[start SOURCE TEXT]
Saturday, May 19, 2012

General Contractor Accused of Stealing $1.2 million from Citadel Investment Group – Yes Stealing is Wrong But . . .

It’s Got to be Less Wrong When the Stealing is From a Hedge Fund

Capitalism has evolved in this country from capitalism that used to invest in businesses, grow industries and create industrial employment to capitalism that is used to make money from finance.  This involves leveraged buyouts of companies and looting them, creating complex financial instruments that produces huge fees for the financial institutions that make them up and huge losses for those that buy them and paying huge compensation to men and women who do little more than lord it over everyone else with their conspicuous consumption.

So it is with mixed feelings when one reads that a construction company that builds palaces for the wealthy has been accused of stealing $1.2 million from the Citadel Group, a Hedge Fund whose contributions to the American economy has been, well, unknown to say it as nicely as possible.



Uli Seit for The New York Times
Alex Getelman helped pay for his
 home in Old Brookville, N.Y., 
by inflating the cost of work for
 Citadel, prosecutors charged.
Alex Getelman was still in his 20s when he turned his nascent company into what he called “New York City’s fastest-growing general contracting and construction management firm.” He had a list of blue-chip clients, a plush office on 57th Street and a luxurious home on Long Island’s North Shore.

But in order to help pay for his castlelike stone house on 3.3 acres in Old Brookville, prosecutors charged, Mr. Getelman systematically inflated the cost of work for one of the largest hedge funds in the world, Citadel Investment Group


Between 2008 and 2011, Mr. Getelman stole $1.2 million from Citadel as his company, Aragon, built offices for the hedge fund in the skyscraper at 601 Lexington Avenue, the former Citicorp Center, according to the complaint filed on Tuesday by the Manhattan district attorney, Cyrus R. Vance Jr. The contractor also failed to declare the extra income and pay $286,000 in taxes, the complaint said.

Yes, stealing is wrong, and if Mr. Getelman did indeed rip off Citadel for $1.2 million he should go to jail and have to pay the money back.  But The Dismal Political Economist must make a confession here.  While he deplores criminality he does admit that if someone has to be the victim of theft, one could not pick a more deserving target than a hedge fund.

Citadel, which declined to comment, has been the comeback kid of the hedge-fund world. After the company stumbled badly in 2008, its founder, Kenneth C. Griffin, earned a 20 percent return for his investors last year and a $700 million paycheck.
[end SOURCE TEXT]
[start DATA LISTING]
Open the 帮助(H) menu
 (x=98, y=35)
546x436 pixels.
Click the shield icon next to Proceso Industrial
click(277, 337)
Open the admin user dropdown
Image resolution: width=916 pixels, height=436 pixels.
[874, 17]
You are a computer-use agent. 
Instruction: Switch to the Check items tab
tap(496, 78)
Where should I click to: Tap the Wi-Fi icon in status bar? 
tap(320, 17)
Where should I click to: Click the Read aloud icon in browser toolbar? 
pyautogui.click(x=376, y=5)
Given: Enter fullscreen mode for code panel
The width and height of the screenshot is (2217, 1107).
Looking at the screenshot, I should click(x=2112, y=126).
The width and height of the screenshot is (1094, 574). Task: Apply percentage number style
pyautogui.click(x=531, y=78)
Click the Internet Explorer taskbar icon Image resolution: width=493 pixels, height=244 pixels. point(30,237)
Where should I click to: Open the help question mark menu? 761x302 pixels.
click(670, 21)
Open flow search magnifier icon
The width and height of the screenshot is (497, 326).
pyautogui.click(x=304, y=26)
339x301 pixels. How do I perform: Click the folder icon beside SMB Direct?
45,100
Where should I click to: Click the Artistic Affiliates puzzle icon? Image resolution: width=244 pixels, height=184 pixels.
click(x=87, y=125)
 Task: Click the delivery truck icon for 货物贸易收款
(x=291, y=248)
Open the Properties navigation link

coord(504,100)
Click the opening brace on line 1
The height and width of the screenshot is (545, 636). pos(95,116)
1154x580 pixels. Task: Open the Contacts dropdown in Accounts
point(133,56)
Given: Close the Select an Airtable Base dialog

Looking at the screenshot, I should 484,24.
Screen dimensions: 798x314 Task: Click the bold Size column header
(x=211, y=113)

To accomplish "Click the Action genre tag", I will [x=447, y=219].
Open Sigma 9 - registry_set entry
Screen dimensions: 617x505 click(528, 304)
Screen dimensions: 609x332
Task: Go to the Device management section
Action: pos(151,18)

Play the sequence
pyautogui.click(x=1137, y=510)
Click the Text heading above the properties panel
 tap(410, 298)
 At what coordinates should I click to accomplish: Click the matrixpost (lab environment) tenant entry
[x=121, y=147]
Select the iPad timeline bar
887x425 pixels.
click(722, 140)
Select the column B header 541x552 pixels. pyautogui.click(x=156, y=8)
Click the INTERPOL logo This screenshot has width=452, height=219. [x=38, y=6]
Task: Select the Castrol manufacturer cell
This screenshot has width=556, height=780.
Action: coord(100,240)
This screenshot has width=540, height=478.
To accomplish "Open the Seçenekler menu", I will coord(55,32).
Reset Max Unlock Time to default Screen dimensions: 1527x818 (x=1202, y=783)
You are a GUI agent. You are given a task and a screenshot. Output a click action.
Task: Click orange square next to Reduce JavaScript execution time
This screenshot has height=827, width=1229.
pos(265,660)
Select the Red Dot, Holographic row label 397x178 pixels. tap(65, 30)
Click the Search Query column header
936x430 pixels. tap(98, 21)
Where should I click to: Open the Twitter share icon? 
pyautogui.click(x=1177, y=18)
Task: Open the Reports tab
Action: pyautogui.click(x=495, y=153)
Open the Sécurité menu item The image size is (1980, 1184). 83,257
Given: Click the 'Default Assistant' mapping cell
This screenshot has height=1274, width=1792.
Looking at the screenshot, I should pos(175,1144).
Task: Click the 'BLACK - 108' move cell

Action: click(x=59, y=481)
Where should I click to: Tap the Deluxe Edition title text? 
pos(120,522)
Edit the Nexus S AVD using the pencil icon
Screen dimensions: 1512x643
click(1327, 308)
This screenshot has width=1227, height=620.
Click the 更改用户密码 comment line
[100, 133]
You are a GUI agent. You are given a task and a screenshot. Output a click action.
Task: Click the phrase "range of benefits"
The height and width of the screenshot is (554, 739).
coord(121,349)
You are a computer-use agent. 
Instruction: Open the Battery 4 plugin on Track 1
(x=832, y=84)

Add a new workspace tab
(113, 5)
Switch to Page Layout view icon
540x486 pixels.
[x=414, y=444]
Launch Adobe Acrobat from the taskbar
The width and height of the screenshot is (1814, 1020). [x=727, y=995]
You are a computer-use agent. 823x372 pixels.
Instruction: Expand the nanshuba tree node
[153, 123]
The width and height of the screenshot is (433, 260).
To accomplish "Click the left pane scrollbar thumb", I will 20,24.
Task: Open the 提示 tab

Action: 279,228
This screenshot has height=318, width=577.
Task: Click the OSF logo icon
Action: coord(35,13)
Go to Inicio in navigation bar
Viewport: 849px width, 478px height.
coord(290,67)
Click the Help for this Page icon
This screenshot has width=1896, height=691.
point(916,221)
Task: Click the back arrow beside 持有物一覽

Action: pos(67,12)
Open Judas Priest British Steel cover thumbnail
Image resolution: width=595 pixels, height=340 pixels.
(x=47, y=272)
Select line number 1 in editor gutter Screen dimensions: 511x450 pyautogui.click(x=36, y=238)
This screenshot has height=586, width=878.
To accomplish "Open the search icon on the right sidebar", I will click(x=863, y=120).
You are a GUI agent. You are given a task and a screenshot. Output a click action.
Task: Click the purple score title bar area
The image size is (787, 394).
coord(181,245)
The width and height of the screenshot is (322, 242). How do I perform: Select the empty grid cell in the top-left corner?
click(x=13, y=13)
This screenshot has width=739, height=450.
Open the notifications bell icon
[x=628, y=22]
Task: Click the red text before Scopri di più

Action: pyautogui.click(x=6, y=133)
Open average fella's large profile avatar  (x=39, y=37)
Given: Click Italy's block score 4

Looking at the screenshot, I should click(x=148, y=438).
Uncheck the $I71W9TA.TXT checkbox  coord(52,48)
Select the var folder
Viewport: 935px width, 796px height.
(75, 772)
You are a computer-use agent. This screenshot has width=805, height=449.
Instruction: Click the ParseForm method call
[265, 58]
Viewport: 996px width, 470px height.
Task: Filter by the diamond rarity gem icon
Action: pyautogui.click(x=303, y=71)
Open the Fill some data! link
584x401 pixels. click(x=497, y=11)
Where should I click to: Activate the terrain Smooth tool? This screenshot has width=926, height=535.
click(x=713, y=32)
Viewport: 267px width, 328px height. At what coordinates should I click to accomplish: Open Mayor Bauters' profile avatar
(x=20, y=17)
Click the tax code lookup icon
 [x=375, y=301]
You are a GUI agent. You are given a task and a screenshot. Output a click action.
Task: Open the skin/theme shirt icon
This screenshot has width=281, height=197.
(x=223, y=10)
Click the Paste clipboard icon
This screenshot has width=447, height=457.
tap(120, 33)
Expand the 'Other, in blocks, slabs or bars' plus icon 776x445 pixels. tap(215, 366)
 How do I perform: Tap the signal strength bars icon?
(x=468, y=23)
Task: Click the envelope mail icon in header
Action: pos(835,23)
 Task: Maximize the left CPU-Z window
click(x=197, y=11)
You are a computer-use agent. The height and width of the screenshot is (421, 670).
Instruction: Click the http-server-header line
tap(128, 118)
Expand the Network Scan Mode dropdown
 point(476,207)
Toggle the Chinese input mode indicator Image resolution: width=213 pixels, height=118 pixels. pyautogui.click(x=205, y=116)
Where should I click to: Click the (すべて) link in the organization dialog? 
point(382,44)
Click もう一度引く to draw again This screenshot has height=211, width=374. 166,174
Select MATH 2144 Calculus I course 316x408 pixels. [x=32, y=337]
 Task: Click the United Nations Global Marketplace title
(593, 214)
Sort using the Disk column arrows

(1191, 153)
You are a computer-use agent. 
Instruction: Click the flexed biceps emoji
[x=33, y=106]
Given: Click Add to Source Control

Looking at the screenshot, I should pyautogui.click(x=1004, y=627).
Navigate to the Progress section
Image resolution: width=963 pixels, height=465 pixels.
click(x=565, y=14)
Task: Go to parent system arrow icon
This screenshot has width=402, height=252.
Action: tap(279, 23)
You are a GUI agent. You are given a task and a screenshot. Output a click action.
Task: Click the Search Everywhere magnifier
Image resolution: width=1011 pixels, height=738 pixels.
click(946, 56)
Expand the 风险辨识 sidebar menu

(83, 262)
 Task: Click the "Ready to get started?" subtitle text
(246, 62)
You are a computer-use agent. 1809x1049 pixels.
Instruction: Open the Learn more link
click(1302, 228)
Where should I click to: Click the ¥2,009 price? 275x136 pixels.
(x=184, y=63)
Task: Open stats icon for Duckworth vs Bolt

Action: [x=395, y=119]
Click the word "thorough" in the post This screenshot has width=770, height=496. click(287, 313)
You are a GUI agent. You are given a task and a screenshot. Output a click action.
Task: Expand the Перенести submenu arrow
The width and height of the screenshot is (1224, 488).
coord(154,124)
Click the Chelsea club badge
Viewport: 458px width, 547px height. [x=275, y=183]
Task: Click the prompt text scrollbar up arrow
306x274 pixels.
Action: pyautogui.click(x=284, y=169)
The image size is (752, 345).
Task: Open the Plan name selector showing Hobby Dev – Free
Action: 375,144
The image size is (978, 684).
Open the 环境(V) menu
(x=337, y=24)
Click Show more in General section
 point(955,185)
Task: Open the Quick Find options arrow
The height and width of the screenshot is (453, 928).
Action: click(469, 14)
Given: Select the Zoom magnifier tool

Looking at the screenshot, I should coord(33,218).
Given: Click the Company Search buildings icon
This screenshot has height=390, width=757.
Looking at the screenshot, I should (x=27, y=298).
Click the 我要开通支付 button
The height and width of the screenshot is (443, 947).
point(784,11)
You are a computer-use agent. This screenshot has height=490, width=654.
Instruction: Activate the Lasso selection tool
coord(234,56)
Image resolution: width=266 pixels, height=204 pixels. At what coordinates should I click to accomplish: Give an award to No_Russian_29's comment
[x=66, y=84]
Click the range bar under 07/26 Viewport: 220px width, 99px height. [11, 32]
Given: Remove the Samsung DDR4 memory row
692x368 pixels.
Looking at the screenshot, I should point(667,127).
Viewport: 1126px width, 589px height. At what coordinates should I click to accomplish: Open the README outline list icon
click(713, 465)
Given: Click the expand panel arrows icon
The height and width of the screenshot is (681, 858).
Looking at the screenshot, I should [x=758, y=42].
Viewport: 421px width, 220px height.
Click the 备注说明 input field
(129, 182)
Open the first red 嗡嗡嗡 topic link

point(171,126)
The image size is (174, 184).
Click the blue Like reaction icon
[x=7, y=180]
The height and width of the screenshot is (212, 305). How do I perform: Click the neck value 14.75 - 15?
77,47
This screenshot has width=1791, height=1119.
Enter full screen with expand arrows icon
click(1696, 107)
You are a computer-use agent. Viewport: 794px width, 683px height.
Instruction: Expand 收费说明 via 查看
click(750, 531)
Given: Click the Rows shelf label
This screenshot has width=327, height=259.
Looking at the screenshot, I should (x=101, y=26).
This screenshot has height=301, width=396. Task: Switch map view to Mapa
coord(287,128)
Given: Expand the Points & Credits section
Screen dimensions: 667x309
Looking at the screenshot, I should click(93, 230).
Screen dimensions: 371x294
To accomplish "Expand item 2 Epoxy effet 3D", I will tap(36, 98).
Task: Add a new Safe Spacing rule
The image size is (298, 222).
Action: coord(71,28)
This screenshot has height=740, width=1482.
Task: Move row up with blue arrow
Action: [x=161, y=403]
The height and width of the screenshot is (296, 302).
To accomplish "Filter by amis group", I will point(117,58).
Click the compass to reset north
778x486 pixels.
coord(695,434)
[end DATA LISTING]
■ **WORK TO DO**:
• 1. According to the blog post, how much in taxes did the contractor allegedly fail to pay on the extra income?
• 2. Using the blog post, explain why the writer regards a hedge fund as an especially deserving victim of theft.

■ **THE ANSWERS**:
• 1. $286,000.

• 2. The writer holds that capitalism in the country has shifted from investing in businesses and creating industrial jobs to making money from finance. That shift, in the writer's account, means leveraged buyouts that loot companies, complex instruments that earn big fees for their makers and cause big losses for buyers, and huge pay for people given to conspicuous consumption. The writer adds that Citadel's contributions to the American economy are, put as nicely as possible, unknown.